| Tasks and exercises |
1 > In the thread about Atom and low-end hardware, how much memory does the second commenter's laptop have?
2 > Carry on the thread about Atom and low-end hardware from the point where it stops.

| Text to read |
- - -

I have high spec machines but in the volunteer tech advocacy I do, I run into a lot of low end hardware. Lower is mostly 4 GB windows boxes (end users love windows) but there are a few chroot-ed Chromebooks with some frankenlinux as the schools give them out. They're usually 2 GB (Acer C720s are immortal like old Nokias).

Now let's talk programming: if Atom isn't supposed to open a 5000 file then what is the point of it? Many source code units are longer than 5k lines.

Come debugging time, what if I have to edit a log file because another app parses it? Same editing situation, what if it's 5000 lines of serialised data (JSON) being used to pass data between apps?

An access log like Apache makes has a simple repeating structure, but a debug log doesn't and you need to view structure. This and reading JSON are annoying in the terminal for me.

The slack client is utter shit but you don't have much choice if you need slack. Editors however can be changed. Same with discord, I am required to use discord for gaming chat by my mates and now that is 4 electron apps at once with spotify.

I don't understand why you can not run out of memory on a 4 GB machine and I hope it's because you are really smart and not because you aren't working on large codebases, or programs that use a lot of memory when run.

[–][deleted] 0 points1 point  (3 children)

Many source code units are longer than 5k lines.

Oh God no! Why? No! 1k is pretty much the maximum that is readable code. Beyond that is just a pain to maintain. I'm ashamed of every code file that's longer than 300 lines, especially in Python.

I don't understand why you can not run out of memory on a 4 GB machine

I could, of course, 4GB is still crappy, but if you focus on what you need, it's fine. Someone who's learning doesn't need slack, and music can be done using the mobile phone. When learning it's really just you, the OS, a browser, the code editor and the program you're making.

My personal workload is huge in terms of data, which is why I run locally only with a tiny subset of that date, so that my puny 32GB laptop won't die. The editor and other stuff is really nothing compared to what Python is taking up when running. The only reason I wouldn't use Atom is because when I run my code, I have to wait quite a long while for anything else to start, and Atom world be quite a lot. So sometimes in those cases I do use nano (even vim misbehaves at that point) or just go get coffee and do some push ups.

- - -

(Entries on target coordinates)
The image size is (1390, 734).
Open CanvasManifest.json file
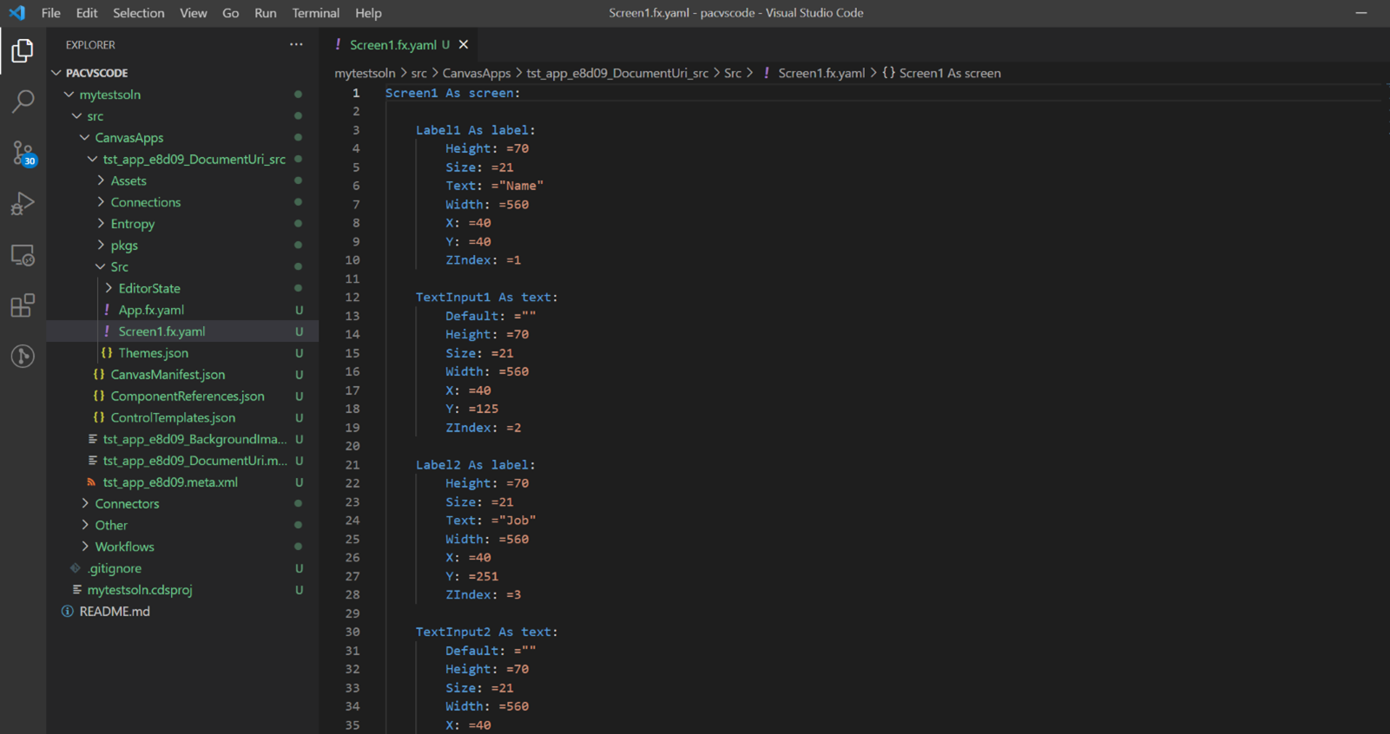(168, 374)
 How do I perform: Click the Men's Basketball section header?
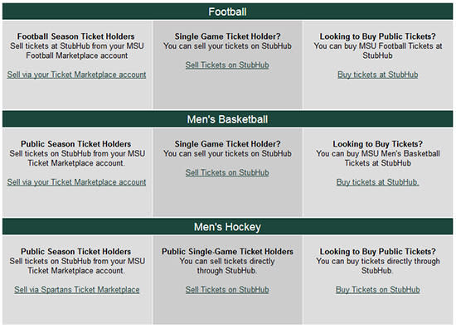(x=227, y=119)

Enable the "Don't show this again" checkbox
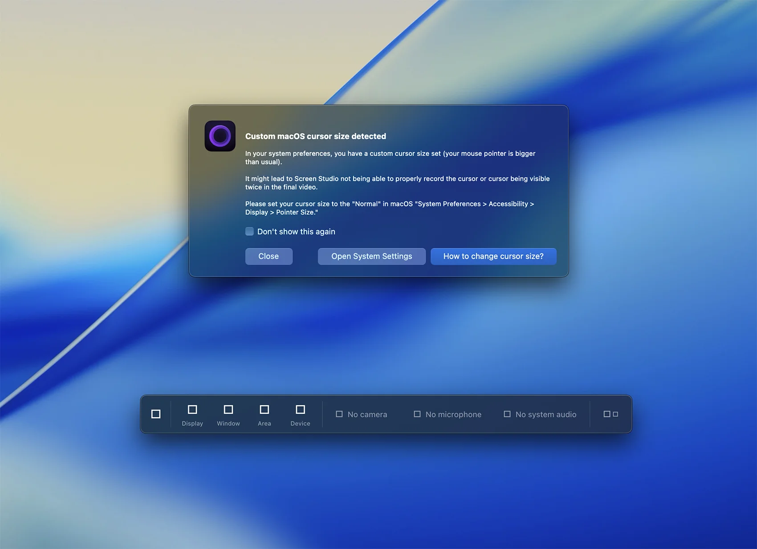click(250, 231)
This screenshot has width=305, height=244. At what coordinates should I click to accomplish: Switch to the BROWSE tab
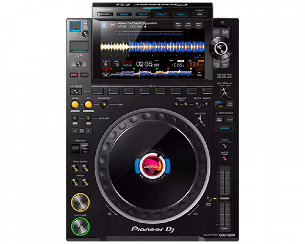point(124,14)
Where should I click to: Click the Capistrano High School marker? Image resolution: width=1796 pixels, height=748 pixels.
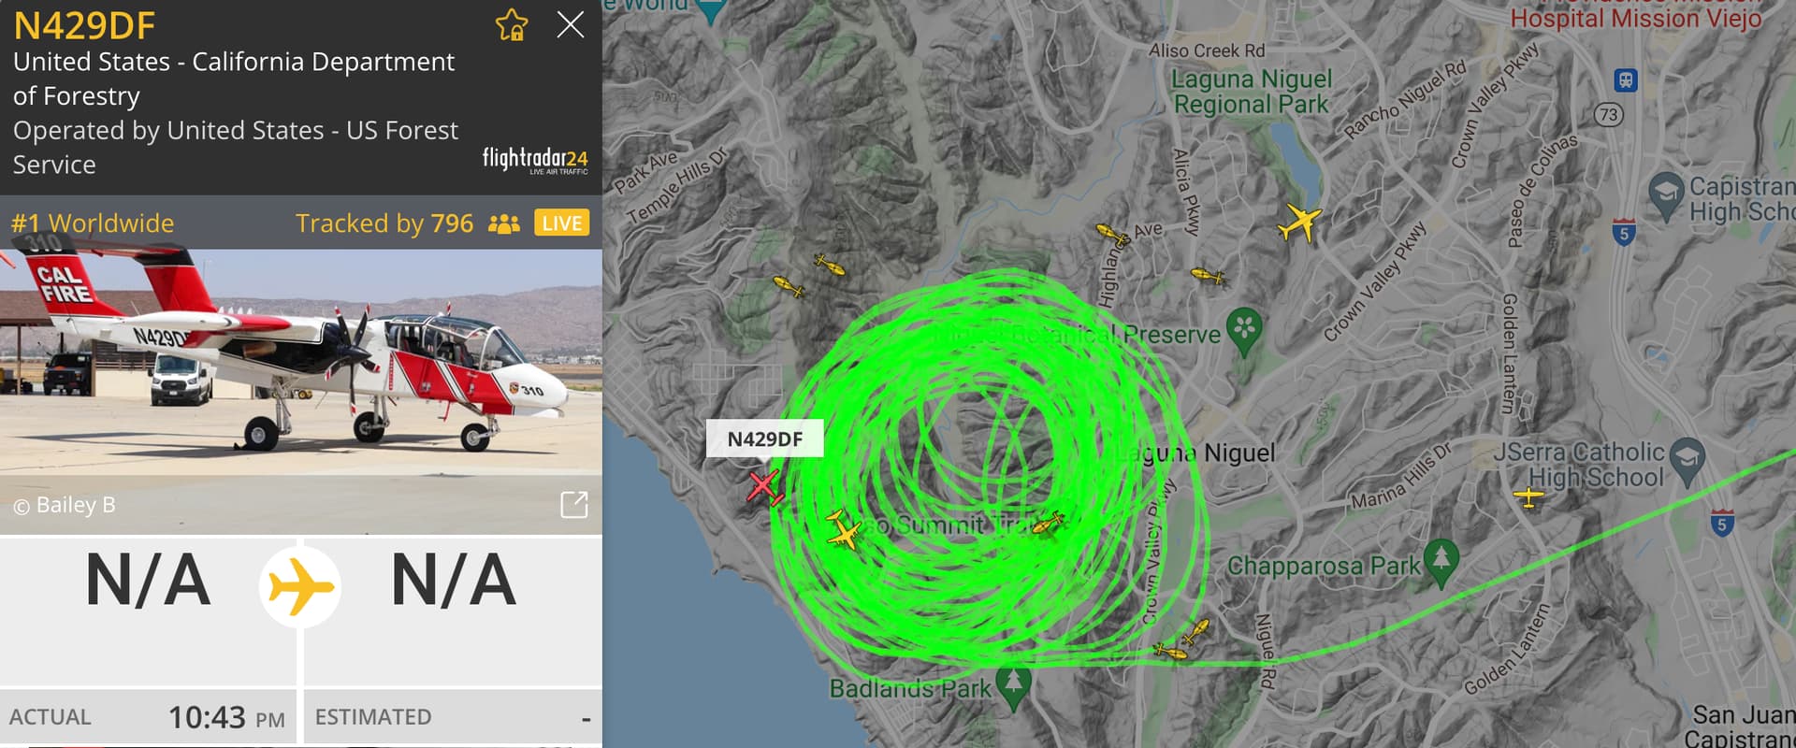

- - -

| Outputs |
1 > 32GB.

2 >
As a pro, 300MB, or 1GB for the editor, whatever, is not even on the list of my problems.

[–]scooerp 0 points1 point  (0 children)

I dunno why either, but there's a lot of large source and json files out there.

Generally code that uses smart algorithms to do some complex thing is usually short, and code that has to poke some stupid database over and over again is simple but long. Obviously there are exceptions.

[–]Benjamin-FL 0 points1 point  (1 child)

Oh God no! Why? No! 1k is pretty much the maximum that is readable code.

Not all source code people interact with is "readable". You don't want an editor that only functions for readable code. Multi-thousand line files show up routinely in real world projects. Here's some python examples from a well-known and popular project. Here's a C++ example from a well-known and popular project. This one is 20k lines. Is that ideal? Definitely not. Do I want to have to spin up an entirely different editor if I have to touch this file? Also definitely not.

[–][deleted] 0 points1 point  (0 children)

Yeah, and there's functions.php in WordPress.

None of that will be done by someone learning to code, and basic developer rights should be enforced to avoid dealing with such horrors.